WORK REQUEST:
Exact copy, no pictures: return all the records as they stand.

SUPPLIED MATERIAL:
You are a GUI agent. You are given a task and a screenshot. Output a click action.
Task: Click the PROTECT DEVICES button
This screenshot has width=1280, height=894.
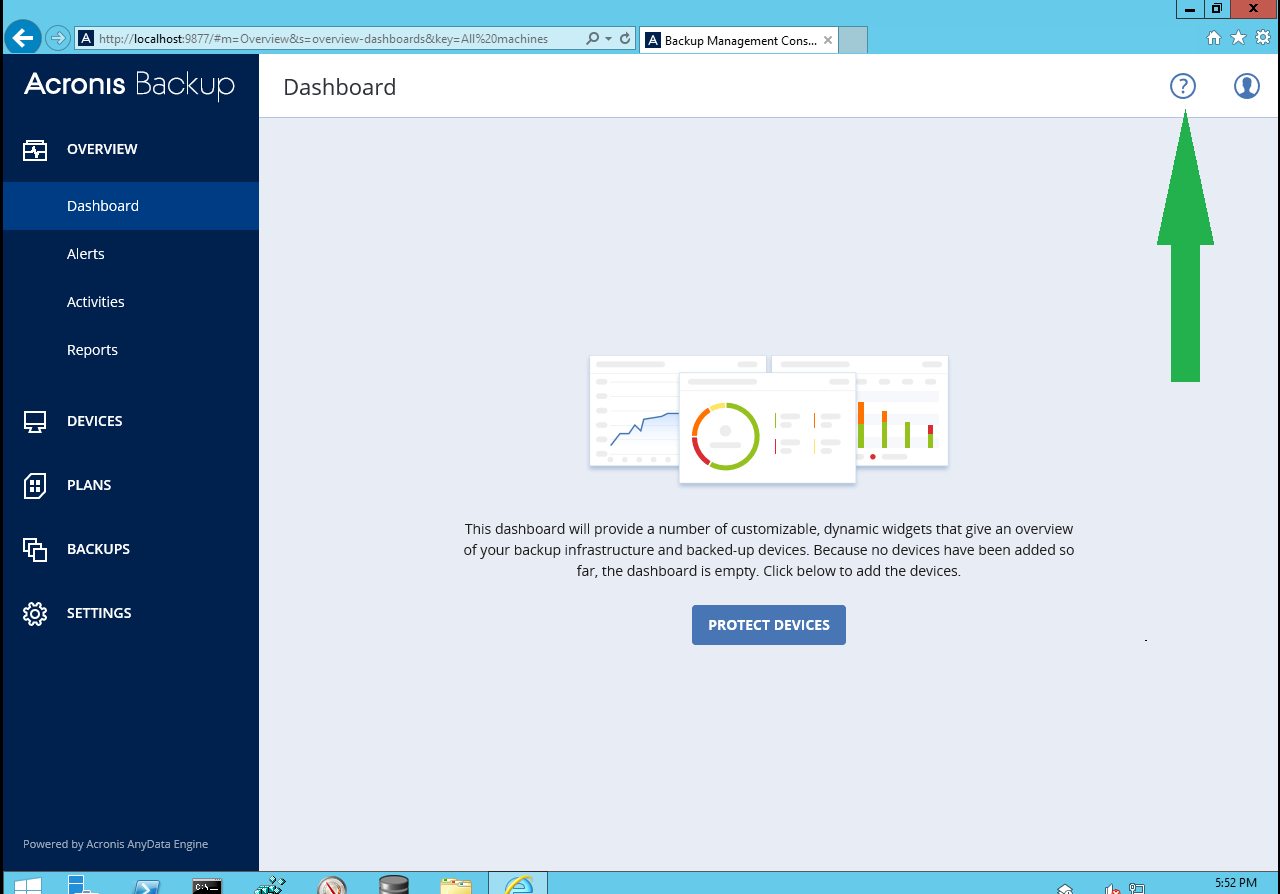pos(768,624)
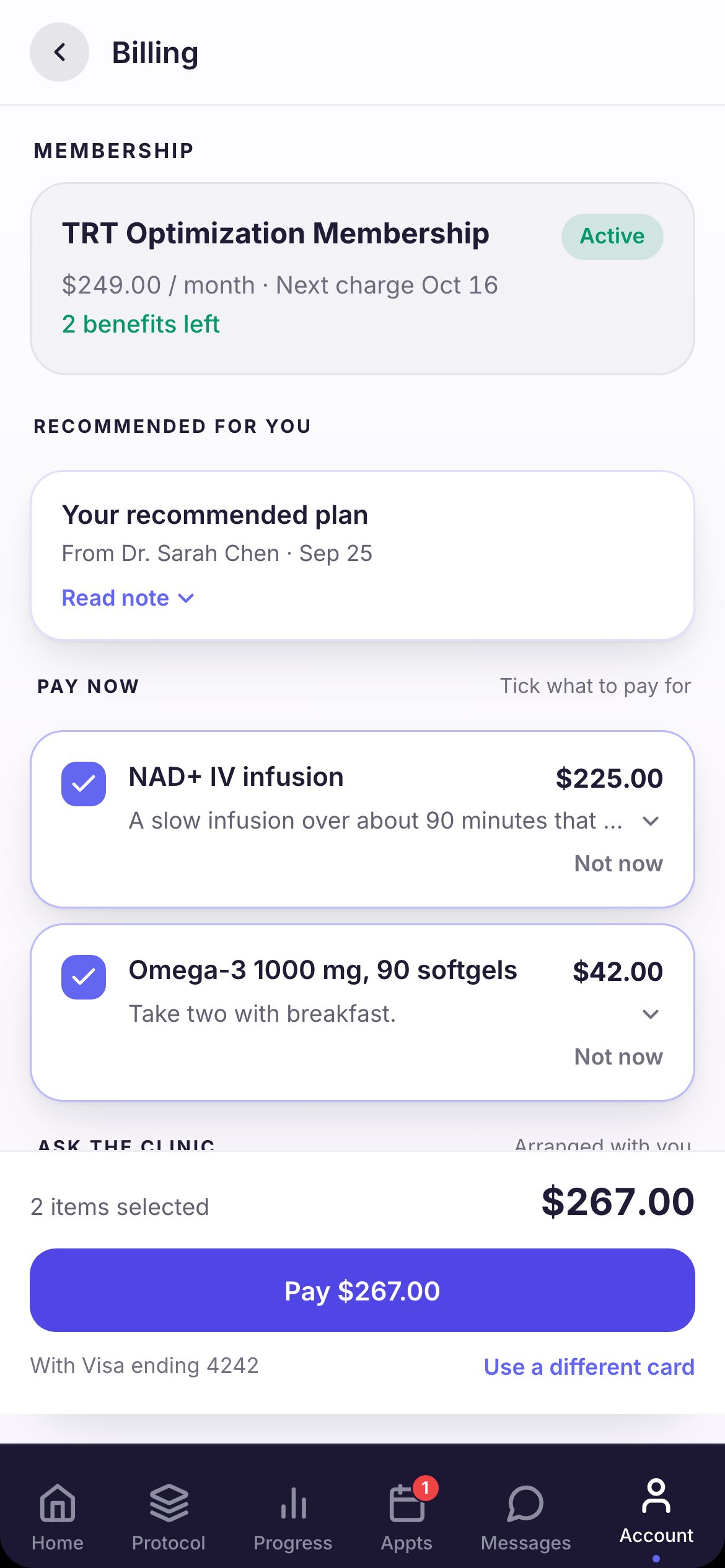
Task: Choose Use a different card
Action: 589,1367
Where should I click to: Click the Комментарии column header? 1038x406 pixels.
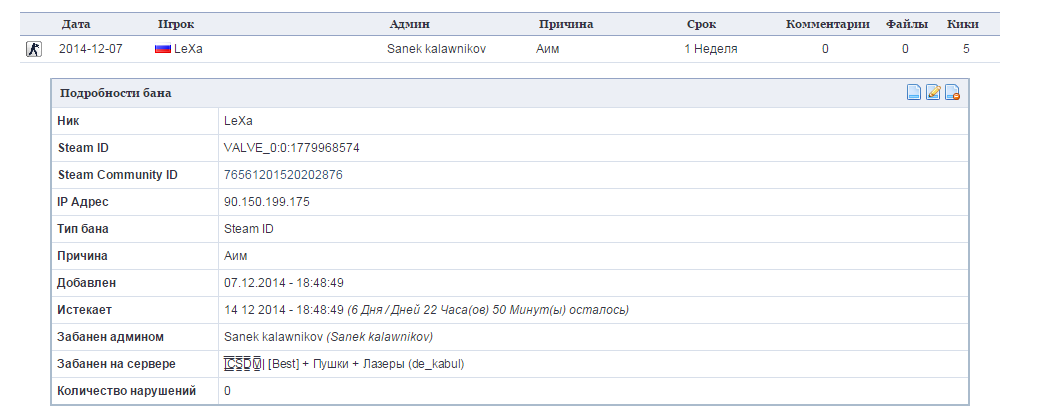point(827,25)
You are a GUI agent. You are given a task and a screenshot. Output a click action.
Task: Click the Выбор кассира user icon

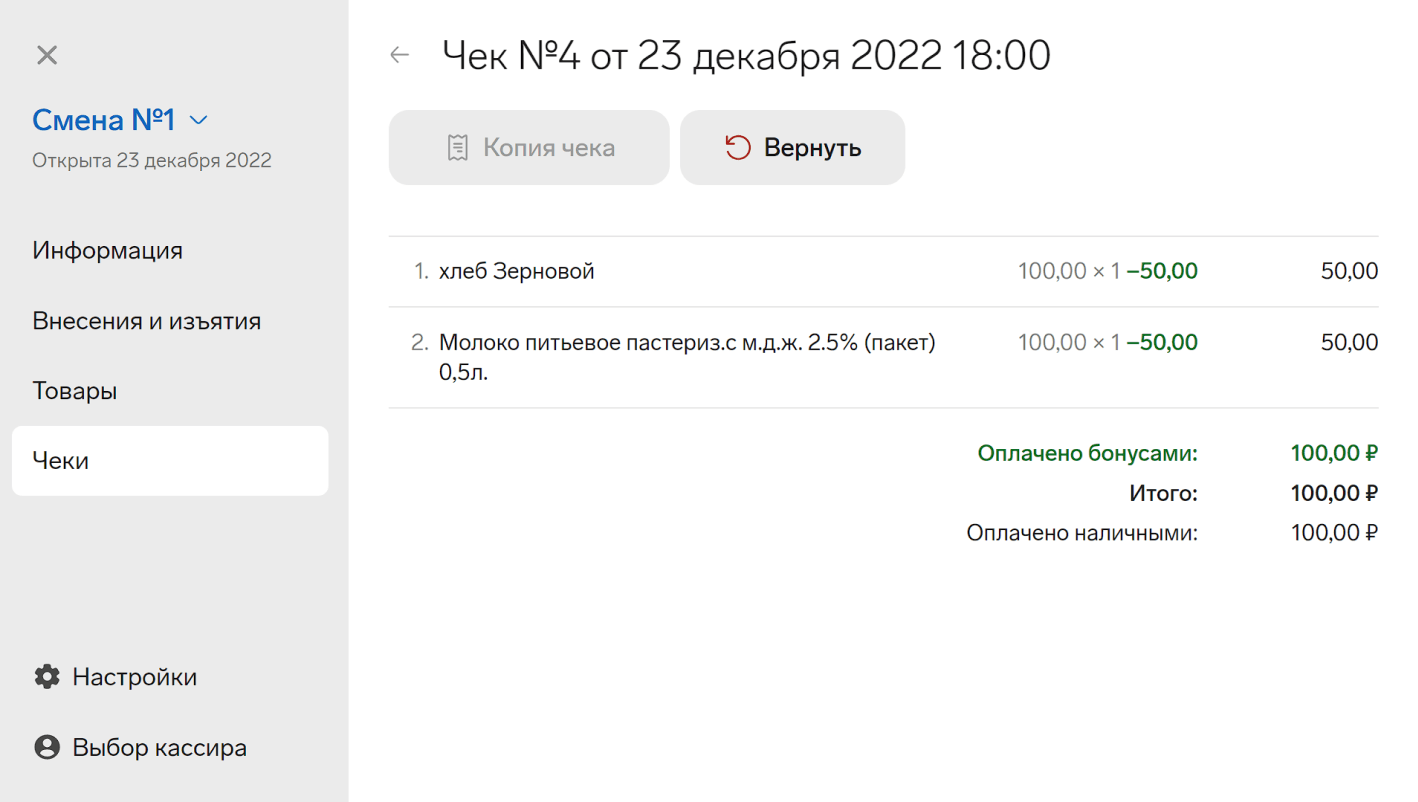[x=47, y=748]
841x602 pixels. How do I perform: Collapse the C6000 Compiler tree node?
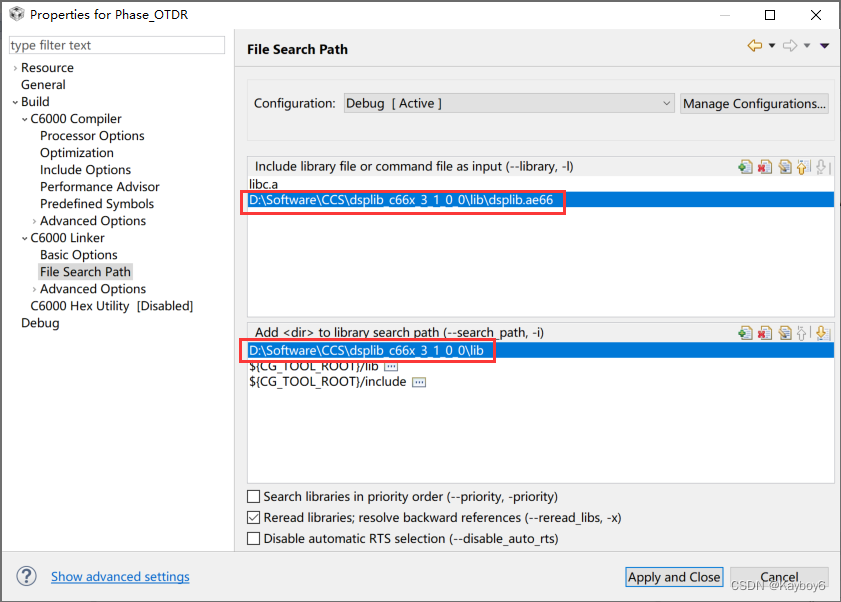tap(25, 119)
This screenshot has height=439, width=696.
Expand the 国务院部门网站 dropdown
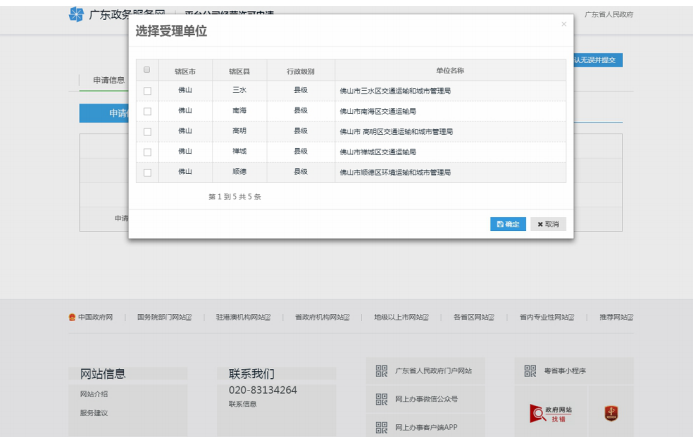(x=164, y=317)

WRITTEN RESPONSE:
You are a GUI agent. You are given a task and a screenshot. Output a click action.
Task: Click the PROTECT DEVICES button
This screenshot has width=1280, height=894.
pos(768,624)
Task: Choose Use a different card
Action: 589,1367
Where should I click to: Click the Комментарии column header? 1038x406 pixels.
point(827,25)
You are a GUI agent. You are given a task and a screenshot. Output a click action.
Task: Click the Выбор кассира user icon

[x=47, y=748]
841x602 pixels. How do I perform: Collapse the C6000 Compiler tree node?
tap(25, 119)
This screenshot has height=439, width=696.
Expand the 国务院部门网站 dropdown
(x=164, y=317)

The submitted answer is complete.